Sobrevivi

Poço de Jacob – 140 Seu nome é Imaculada. Também é conhecida como a Anne Frank do Ruanda. O Ruanda é um país do centro de Africa. Aí apareceu Nossa Senhora em 1981. A aparição foi aprovada pela Igreja. As três videntes tiveram destinos diversos. O Ruanda também é habitado por três etnias diferentes, sendo as mais importantes os hútus e os tutsis. A guerra entre os dois povos promoveu vários genocídios no século XX, sendo o último em 1994, com um milhão de mortos. O povo é predominantemente católico, pelo menos nos tutsis.

Immaculée Ilibagiza é sobrevivente deste último genocídio e anda pelo mundo a dar o testemunho, não da sobrevivência, o que é penoso quando se perde toda a família e amigos, mas da fé católica que a animou a sobreviver, fechada numa casa de banho durante três meses com outras seis mulheres sem se poderem quase mover, comer, lavar-se, falar… Um pastor protestante hútu escondeu-as por amor ao Evangelho, pondo em risco a sua vida. A narração do livro, que está à venda nas livrarias de Portugal, é incrivelmente cativante. É difícil fechar o livro para continuar a ler mais tarde, e dá pena ter terminado a leitura. Cativa-nos o modo como ela vai contando como era a sua vida familiar e o amor que residia naquele lar, além de uma fé intensa, esclarecida e transbordante de caridade para com os demais. Gente formada, de certo modo, bem na vida, séria, honesta, lutadora, unida… uma família magnífica, que também tinha os defeitos que a própria não se coíbe de contar.

Quando estala a revolta que levou ao genocídio, todos foram apanhados de surpresa e os seus pais e irmãos morreram cortados pelas catanas dos revoltosos. Imaculada sobrevive porque o pai a manda para a casa do pastor da aldeia, visto que nas igrejas as pessoas também não estavam protegidas, por vezes nem pelos próprios sacerdotes. O pastor esconde seis ou sete mulheres na casa de banho do seu quarto, num espaço tão pequeno que parecia impossível ali poder viver uma pessoa, quanto mais meia dúzia. Em absoluto silêncio, comendo escassamente, ao ponto de pesar uns 25 kg quando consegue a liberdade.
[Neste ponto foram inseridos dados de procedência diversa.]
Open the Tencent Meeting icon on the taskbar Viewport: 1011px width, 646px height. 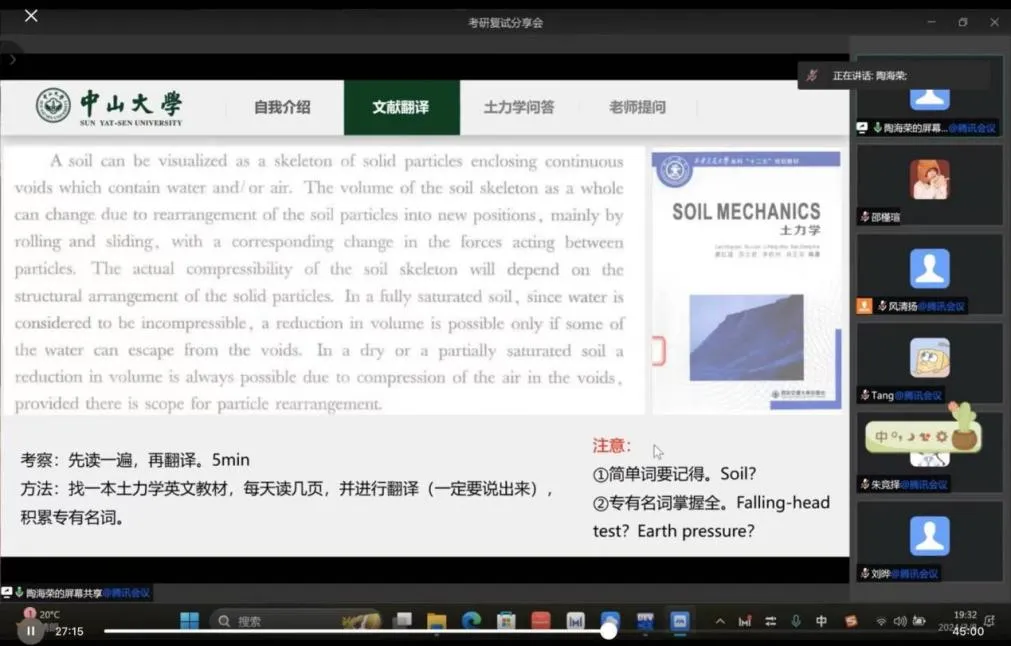click(680, 621)
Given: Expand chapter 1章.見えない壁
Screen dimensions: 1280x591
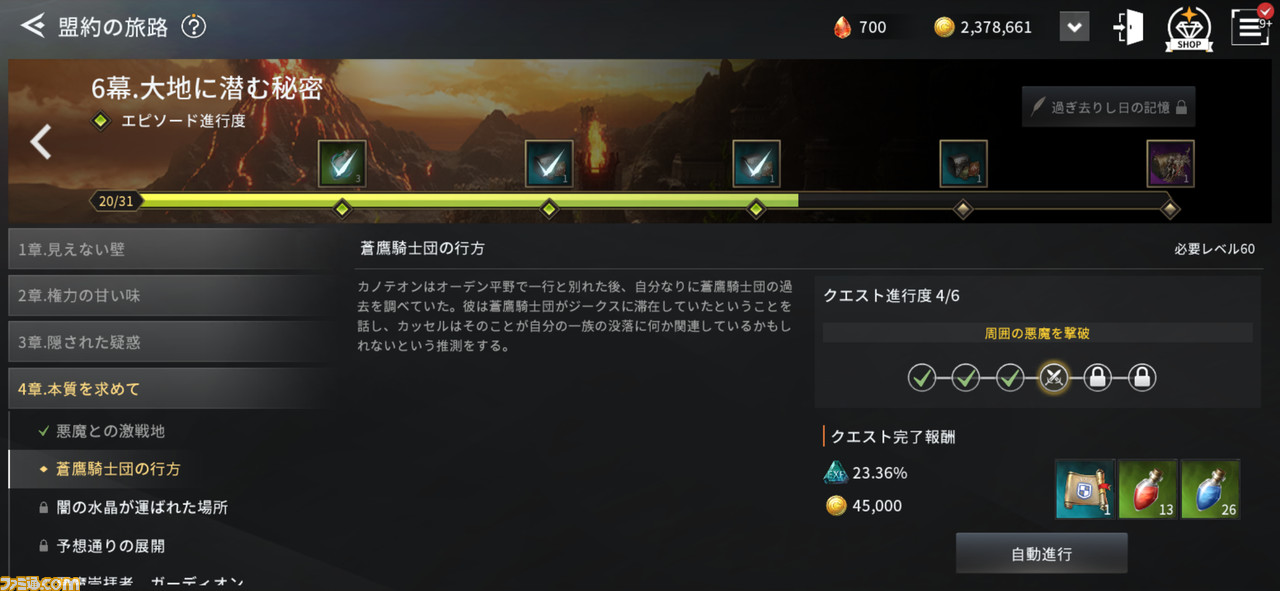Looking at the screenshot, I should click(x=168, y=249).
A beleza do livro, para além da narração, faz lembrar uma não sobrevivente do holocausto nazi que foi Etty Hilesum. Imaculada descobriu que havia naquela casa de banho um espaço de horizontes infinitos e o tempo ali não contava. Era o espaço secreto do seu coração habitado por Deus. Ali, de rosário na mão e com a Bíblia, viveu três meses praticamente sem se poder mover, rezando e convivendo com o Senhor. A sua experiência é reconfortante, diante das amarguras da nossa vida tão insignificante em comparação com o genocídio de um povo. O sentido da presença de Deus, da morte que não é o fim mas um belo princípio ainda que vítima de um genocídio, do estar num mundo com um fim que Deus sabe qual é, de não desistir de lutar nem de perder os princípios, ainda que isso leve à morte, da relatividade das coisas e momentos e a certeza de um céu que nos espera envolvem o leitor e ajudam-nos a ver o amanhã com olhar de esperança, ainda que a tempestade nos aniquile.

Li e saí renovado. Um retiro que Imaculada pregou para mim. Força para seguir em frente. Desejo de que tudo acabe bem: nos braços amorosos do Pai Deus.

Recomendo. Leiam. Deliciem-se. Partilhem Imaculada com os amigos e estaremos a ajudar muita gente a superar a crise… Que Deus abençoe Imaculada Ilibagiza!